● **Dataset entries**
---

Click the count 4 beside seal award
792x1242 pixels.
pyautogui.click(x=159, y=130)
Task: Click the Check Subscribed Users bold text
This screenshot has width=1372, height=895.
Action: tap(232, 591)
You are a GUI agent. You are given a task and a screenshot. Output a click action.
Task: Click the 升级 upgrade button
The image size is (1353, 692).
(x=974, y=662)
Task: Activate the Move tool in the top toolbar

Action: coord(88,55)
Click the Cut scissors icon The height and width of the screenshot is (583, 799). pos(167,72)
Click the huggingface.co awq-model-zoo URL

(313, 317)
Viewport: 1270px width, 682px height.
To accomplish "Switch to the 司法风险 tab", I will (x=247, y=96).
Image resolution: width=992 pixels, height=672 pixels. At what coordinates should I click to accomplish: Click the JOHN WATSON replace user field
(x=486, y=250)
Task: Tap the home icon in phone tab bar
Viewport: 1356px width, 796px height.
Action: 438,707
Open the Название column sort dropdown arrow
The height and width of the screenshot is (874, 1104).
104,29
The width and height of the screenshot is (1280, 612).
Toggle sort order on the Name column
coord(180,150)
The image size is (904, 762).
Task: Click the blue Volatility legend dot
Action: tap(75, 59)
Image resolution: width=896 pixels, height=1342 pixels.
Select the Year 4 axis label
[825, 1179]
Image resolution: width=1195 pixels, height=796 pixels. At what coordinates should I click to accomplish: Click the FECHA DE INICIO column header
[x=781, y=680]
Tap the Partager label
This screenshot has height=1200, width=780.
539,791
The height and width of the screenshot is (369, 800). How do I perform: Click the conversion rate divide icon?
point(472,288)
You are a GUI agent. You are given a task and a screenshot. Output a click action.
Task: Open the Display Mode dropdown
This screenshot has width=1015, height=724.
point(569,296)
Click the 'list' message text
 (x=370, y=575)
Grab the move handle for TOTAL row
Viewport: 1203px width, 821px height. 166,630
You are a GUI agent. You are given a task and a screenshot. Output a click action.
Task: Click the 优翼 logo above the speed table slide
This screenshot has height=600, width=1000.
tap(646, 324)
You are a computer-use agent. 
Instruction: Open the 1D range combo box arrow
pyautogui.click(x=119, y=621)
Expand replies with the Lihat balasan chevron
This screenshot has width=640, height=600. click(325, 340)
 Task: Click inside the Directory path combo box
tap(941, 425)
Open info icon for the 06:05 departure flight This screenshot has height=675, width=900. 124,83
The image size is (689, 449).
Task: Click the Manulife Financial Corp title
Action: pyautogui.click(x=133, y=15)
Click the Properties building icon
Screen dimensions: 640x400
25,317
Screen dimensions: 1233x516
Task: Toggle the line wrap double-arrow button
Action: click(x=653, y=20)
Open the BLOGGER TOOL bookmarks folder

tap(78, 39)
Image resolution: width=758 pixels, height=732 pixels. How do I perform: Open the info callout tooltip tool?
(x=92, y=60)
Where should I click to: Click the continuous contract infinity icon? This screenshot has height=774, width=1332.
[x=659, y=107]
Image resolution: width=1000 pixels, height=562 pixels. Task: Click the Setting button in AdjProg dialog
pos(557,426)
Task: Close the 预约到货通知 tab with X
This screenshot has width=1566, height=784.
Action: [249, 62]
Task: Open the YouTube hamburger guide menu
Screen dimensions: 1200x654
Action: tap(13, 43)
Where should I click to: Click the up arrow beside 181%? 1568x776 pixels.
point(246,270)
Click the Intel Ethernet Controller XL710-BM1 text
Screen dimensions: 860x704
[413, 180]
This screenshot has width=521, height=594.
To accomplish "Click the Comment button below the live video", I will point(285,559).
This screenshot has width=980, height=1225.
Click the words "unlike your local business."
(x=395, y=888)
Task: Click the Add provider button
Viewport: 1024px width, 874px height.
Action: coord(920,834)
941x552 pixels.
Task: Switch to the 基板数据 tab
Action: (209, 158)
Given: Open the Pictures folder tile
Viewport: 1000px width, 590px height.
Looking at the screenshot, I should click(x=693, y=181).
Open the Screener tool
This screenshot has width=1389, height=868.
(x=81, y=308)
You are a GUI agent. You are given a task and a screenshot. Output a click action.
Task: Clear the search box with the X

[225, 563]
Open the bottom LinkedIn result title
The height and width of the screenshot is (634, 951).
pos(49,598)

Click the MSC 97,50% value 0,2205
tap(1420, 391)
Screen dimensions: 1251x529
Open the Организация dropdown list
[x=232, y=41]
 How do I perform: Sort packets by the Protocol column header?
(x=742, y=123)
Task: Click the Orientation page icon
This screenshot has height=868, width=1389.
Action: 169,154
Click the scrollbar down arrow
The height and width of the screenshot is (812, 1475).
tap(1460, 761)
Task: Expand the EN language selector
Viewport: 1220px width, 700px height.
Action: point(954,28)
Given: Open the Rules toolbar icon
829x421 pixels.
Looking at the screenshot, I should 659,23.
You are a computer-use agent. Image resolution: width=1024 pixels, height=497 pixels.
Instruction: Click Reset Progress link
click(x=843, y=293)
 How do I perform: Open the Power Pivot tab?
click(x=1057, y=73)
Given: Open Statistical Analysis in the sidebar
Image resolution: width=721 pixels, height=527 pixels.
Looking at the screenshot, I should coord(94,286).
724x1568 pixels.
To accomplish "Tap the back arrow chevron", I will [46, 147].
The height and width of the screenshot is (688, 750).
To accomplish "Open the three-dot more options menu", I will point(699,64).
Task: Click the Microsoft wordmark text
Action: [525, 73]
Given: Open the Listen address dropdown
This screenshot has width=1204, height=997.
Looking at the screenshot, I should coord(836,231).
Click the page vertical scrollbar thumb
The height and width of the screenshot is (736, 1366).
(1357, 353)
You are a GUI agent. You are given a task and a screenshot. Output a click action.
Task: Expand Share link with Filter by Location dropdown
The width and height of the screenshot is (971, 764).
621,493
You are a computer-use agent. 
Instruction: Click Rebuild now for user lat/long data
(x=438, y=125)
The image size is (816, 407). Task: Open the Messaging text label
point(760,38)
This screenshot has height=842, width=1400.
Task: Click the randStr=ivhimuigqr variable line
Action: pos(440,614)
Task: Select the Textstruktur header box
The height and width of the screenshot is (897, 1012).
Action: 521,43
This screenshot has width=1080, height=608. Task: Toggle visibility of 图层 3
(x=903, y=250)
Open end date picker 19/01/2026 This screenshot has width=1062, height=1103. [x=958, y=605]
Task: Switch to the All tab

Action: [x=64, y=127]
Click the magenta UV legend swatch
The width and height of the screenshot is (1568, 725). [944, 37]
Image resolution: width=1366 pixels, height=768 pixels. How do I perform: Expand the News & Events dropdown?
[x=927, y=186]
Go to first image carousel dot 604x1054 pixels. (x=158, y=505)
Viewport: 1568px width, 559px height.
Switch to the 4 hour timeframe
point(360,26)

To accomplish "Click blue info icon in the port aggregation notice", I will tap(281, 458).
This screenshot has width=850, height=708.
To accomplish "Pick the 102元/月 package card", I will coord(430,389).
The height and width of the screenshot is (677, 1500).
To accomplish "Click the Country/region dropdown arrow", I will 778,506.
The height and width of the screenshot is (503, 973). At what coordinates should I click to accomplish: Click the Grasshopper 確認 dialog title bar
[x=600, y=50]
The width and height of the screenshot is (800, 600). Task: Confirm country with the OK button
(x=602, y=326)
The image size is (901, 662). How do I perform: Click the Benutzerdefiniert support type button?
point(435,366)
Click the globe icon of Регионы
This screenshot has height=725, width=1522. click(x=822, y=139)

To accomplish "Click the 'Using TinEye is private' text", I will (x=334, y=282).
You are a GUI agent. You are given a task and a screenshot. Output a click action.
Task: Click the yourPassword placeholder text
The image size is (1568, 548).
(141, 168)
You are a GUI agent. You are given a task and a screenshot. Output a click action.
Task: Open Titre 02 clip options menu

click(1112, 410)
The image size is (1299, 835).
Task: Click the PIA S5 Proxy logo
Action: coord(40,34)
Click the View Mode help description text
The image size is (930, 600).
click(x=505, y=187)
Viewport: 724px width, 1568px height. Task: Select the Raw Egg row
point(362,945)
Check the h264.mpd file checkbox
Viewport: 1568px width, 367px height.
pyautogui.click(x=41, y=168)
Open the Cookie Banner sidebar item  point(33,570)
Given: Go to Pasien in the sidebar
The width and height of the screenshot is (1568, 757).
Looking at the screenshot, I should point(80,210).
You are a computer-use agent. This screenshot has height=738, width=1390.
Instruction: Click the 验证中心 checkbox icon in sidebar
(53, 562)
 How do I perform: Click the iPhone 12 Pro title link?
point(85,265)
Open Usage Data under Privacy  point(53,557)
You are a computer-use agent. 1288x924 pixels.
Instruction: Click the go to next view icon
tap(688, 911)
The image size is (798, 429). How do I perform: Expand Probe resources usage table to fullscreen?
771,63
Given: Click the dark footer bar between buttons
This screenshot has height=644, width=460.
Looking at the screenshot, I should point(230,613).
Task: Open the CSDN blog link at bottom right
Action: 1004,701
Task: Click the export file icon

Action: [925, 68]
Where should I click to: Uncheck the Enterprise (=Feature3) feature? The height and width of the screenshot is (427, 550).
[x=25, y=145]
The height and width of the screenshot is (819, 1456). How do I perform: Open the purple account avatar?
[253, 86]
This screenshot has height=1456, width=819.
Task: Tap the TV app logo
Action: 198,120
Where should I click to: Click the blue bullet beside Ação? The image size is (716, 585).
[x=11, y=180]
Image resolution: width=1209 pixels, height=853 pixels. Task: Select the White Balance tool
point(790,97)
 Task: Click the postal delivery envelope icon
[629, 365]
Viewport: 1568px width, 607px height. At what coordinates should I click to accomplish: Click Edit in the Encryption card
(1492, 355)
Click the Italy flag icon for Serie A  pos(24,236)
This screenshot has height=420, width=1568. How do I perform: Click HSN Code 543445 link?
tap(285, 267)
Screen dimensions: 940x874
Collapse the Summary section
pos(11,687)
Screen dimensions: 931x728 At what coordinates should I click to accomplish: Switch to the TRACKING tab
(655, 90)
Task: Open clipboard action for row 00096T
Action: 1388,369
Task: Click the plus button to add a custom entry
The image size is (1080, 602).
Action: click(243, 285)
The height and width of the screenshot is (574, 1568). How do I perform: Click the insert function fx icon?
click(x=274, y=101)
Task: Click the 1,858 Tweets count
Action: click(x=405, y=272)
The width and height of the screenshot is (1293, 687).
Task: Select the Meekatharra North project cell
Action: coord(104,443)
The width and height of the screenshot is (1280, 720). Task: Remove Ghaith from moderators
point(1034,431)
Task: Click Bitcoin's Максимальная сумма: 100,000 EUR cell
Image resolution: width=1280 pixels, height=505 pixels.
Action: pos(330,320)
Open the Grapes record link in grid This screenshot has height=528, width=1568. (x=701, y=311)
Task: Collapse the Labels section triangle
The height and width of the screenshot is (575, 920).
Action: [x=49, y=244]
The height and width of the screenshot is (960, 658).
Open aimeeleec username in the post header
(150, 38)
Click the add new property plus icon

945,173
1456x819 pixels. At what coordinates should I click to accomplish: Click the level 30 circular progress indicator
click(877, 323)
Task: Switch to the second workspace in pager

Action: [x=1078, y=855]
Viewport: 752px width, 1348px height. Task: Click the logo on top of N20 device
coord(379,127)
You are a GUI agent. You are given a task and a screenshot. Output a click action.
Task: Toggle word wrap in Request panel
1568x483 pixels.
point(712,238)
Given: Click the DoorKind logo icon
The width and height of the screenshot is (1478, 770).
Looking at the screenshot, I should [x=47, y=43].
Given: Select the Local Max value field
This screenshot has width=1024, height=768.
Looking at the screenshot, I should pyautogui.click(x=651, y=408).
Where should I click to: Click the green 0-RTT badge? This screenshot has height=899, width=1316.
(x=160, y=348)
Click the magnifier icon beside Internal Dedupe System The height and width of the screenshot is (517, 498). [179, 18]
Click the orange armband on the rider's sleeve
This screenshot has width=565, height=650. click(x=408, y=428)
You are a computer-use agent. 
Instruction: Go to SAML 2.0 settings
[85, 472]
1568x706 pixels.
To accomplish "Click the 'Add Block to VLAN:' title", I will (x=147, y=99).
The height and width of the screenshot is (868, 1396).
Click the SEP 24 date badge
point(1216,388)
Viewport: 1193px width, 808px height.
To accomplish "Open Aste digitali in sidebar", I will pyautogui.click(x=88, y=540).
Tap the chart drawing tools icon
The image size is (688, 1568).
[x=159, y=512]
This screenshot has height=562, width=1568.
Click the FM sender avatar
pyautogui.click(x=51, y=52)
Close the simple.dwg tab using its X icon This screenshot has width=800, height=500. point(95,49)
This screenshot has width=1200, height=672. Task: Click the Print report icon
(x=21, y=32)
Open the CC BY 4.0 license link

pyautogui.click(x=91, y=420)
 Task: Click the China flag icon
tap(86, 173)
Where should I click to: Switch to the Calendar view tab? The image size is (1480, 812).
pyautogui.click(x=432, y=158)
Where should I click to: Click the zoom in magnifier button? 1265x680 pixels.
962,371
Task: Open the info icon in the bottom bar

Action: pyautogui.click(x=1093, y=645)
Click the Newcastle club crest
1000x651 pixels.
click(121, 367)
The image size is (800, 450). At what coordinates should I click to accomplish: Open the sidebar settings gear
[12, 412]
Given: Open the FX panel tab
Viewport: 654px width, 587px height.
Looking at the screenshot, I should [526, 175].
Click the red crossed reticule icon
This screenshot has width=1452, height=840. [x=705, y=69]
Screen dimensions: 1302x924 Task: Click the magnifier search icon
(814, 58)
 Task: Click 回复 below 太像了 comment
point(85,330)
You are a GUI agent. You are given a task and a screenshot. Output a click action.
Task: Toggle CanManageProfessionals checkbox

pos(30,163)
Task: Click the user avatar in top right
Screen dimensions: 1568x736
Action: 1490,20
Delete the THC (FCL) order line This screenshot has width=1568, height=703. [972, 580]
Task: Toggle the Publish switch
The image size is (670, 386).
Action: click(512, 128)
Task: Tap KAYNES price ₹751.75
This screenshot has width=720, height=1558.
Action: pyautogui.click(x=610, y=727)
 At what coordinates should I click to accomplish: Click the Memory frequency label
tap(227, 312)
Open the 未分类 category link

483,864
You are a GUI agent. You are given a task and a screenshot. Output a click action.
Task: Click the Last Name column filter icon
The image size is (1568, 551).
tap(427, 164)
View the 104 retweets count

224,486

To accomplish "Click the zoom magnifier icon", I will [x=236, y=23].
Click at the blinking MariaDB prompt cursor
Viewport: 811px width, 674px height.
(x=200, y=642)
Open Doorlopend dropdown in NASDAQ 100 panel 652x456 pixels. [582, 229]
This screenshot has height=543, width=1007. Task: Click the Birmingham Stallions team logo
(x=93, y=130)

---

● **Problem statement**
Your answer should consist of each line of the data above in which the word "Close" occurs.

● **Task answer**
Task: Close the 预约到货通知 tab with X
Close the simple.dwg tab using its X icon This screenshot has width=800, height=500. point(95,49)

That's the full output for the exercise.